Bromination reaction: the same friedel-crafts reaction of reaction unit.The oil phase that friedel-crafts reaction obtains mixes with the bromination reaction auxiliary composition, and auxiliary composition is made up of two parts, and first part is selected from H
2O
2, a kind of in the Peracetic Acid; Second component is selected from one or more in hydrochloric acid, sulfuric acid, phosphoric acid, formic acid, the Glacial acetic acid, preferred 15wt%-31wt% hydrochloric acid, 60wt%-98wt% sulfuric acid, 50wt%-80wt% phosphoric acid.The mol ratio of composition first component and bromine is 0.5-2: 1, and preferred especially 0.5-1.5: 1; The mass ratio of second component and bromine is 0.5~3: 1, preferred especially 0.5~2.5: 1; The composition addition sequence is to add second component earlier, adds first component down at 15-30 ℃ again, stirs; At 10~80 ℃, preferred 15~50 ℃ drip bromine, follow the tracks of reaction with gas-chromatography (GC), stop to drip bromine after GC detection 4 disappears, and the bromine of adding and 4 mol ratio are 0.6~1: 1; Add equal-volume water in reaction solution, stir, washing divides the phase of anhydrating, and repeats once, sloughs solvent at 80-120 ℃ with methods such as underpressure distillation, air distillation, falling film evaporations afterwards and obtains 5.Recovered solvent further drying can be applied mechanically to friedel-crafts reaction after making with extra care.

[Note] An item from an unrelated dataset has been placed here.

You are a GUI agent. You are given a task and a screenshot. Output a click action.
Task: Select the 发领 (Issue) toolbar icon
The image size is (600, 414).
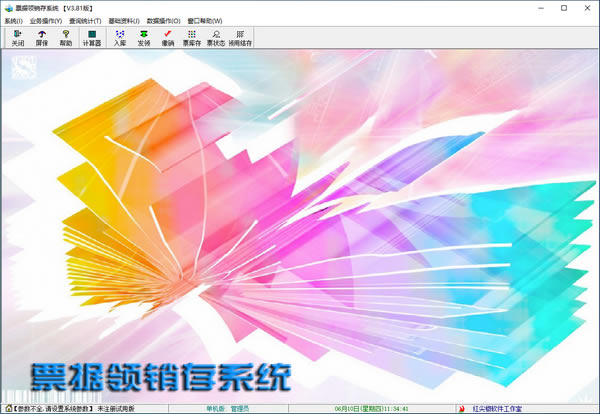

Epoxidation reaction: the same friedel-crafts reaction of reaction unit.5 with the anhydrous methanol of 5-10 times of weight, 1~1.5 moles of sodium methoxide is mixed, and 30~60 ℃ of stirring reactions 1~5 hour, follows the tracks of reaction with GC, GC detect 5 disappear after, distill out methyl alcohol, obtain 6, the methyl alcohol of recovery is applied mechanically.
Ring-opening reaction: the same friedel-crafts reaction of reaction unit.6 mix with the amine of 5-10 times of mol ratio, add catalyzer, be heated to backflow, return time 5-20 hour, follow the tracks of reaction with GC, 6 disappearance back decompressions steam excessive amine, add toluene, dimethylbenzene, chlorobenzene or dichlorobenzene dissolution with solvents, add water and stir, by-product salt and catalyzer are removed in layering, get product solution.Product solution added 5wt%-10wt% gac reflux decolour 30 minutes, filtered.The filtrate decompression distillation, cooling, the solubilizing agent crystallization, suction filtration, filter cake are target product 1, filtrate is crystalline mother solution, applies mechanically to the next batch crystallization.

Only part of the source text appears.